Black and white images often possess a timeless quality that is more difficult to achieve with colour images. This is largely because colour provides more visual clues as to when a photograph was taken. Variance in the colours themselves can sometimes suggest a specific era – the difference between the colour renditions of the 1970s for example, and today are often discernible; this is due to differences in colour processing, which have changed significantly over time. The first permanent color photograph was taken in the 1860s using the colour separation method, which required shooting three separate black and white photos using three different coloured filters which are then projected together to create a color image. By the first decade of the twentieth century colour separation using the Autochrome process which used millions of tiny colour filters made of potato starch spread over the surface of a plate of glass was available. In the 1930s multi-layered colour film was developed, the first of which was Kodachrome. The 1960s saw the development of instant photographs by Polaroid, and in the 1970s the C-41 chromogenic colour negative process replaced the C-22 process that Kodak had introduced in the 1950s. Printed colour images may also be subject to varying degrees of instability as they age, which is also helpful in dating them.

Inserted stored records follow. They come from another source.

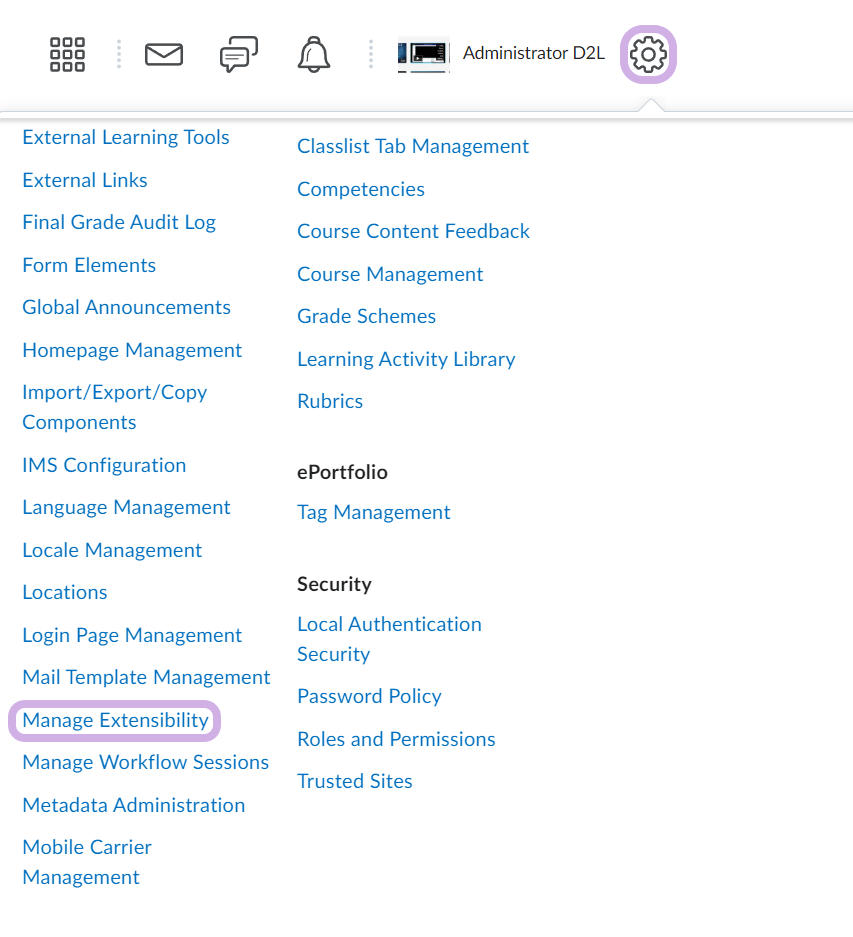Open Manage Extensibility
Screen dimensions: 853x937
click(x=115, y=720)
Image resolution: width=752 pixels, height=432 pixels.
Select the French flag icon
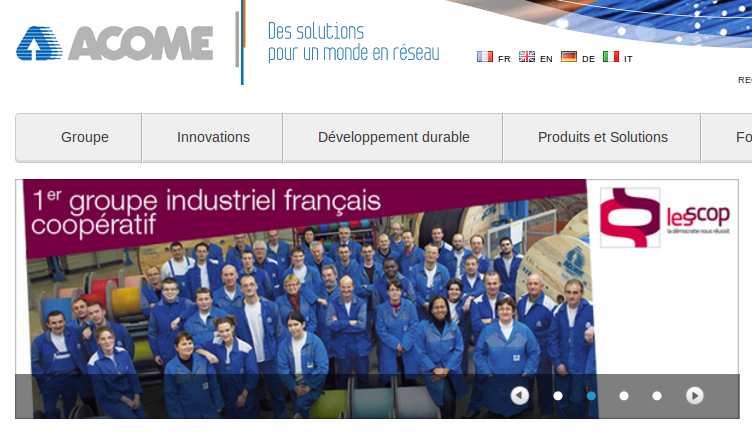pos(485,57)
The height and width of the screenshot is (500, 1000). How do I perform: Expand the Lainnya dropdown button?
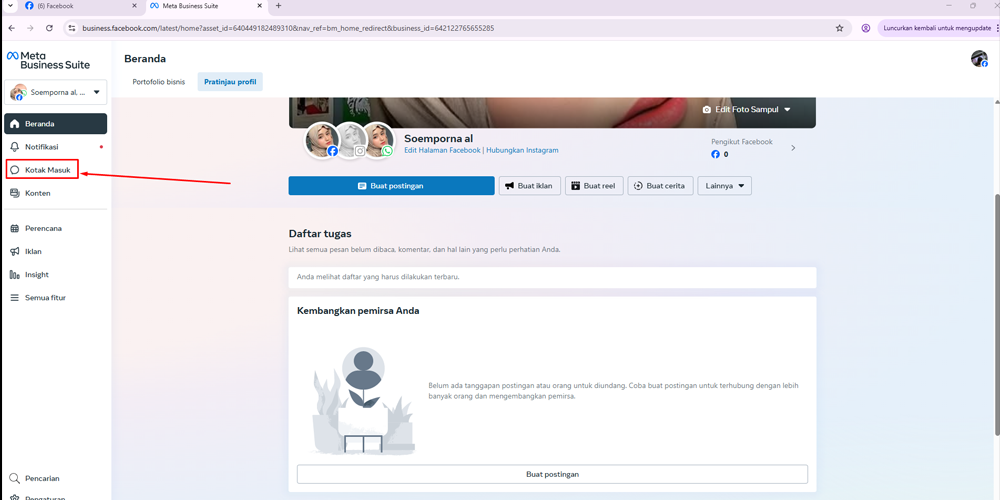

With the advent of digital photography these clues have disappeared, but colour is also an element of fashion which inevitably gives a better sense of when the picture was taken. Regardless of changes in fashion, colour provides a level of detail absent from black and white pictures – there is just less information for us to process, making a picture more difficult to date. This is helpful in many genres of photography but is especially so for travel, street and portrait photography. Whilst we know the approximate date we took our pictures, if when these photos were taken is difficult to discern, it seems to imbue them with additional value. Why this should be a virtue is largely attributable to the notion of the ‘classic’ – something long-standing that does not date with age. Synonyms of the word classic give us a clue to the value implied by the term: simple, elegant, understated, uncluttered, restrained, time-honoured, timeless, ageless, abiding, enduring and immortal. Portrait photographer Anne Geddes made the point well when she said: “The best images are the ones that retain their strength and impact over the years, regardless of the number of times they are viewed.”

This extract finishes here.